Her father lent her his support since she could not continue her education and do modelling simultaneously. Travelling around the world modelling affected her skin completion and she was treated by a dermatologist. Thomas earned the attention of the international CoverGirl cosmetics company, who offered her the position of being its new cover girl in place of Helena Christensen. She initially declined the offer, telling them that she would not travel to the United States for an audition at the behest of talent scouts from CoverGirl because she believed she would not receive the job. Thomas would later sign a two-year contract with the company, appearing in television commercials that were broadcast worldwide. She also earned a contract to advertise Pantene shampoo on television commercials in the United States.

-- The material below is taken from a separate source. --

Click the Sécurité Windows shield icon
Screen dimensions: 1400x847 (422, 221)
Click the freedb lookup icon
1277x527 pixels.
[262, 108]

She went on to model for several American, British, French, German, Japanese and Italian fashion houses and appeared in magazines such as Harper's Bazaar by Patrick Demarchelier, Italian Marie Claire, D, Girlfriend, L'Officiel, Elle, Seventeen and Vogue Paris. She had endorsements contracts to advertise products from the multinational brands Cartier and Revlon. Thomas and the actress Lucy Gordon were instrumental in bringing into the fashion industry the "English rose" appearance, described as "styled and naturally coloured hair paired with pale, often freckled skin, bold rose colour on cheeks and lips but minimal makeup elsewhere on the face."

==Post-modelling life==
In late 1998, she left the international catwalk scene full-time to focus on advertising and photography. Thomas criticised the modelling fashion world as "sleazy", because of the degrading treatment of girl models and the prevalence of eating disorders, drug use and alcoholism within that industry. Pressure to keep her weight low and an irregular diet of food from hotels and in-flights made her unwell. With an interest in food and aptitude in science, in 2000, she began a three-year diploma course at London's UK College of Nutrition and Health in order to begin a career as a nutritionist, and found a job working as a nutrition advisor in the health department of a department store. Thomas wrote a food column and represented her career in modelling as less important than it was.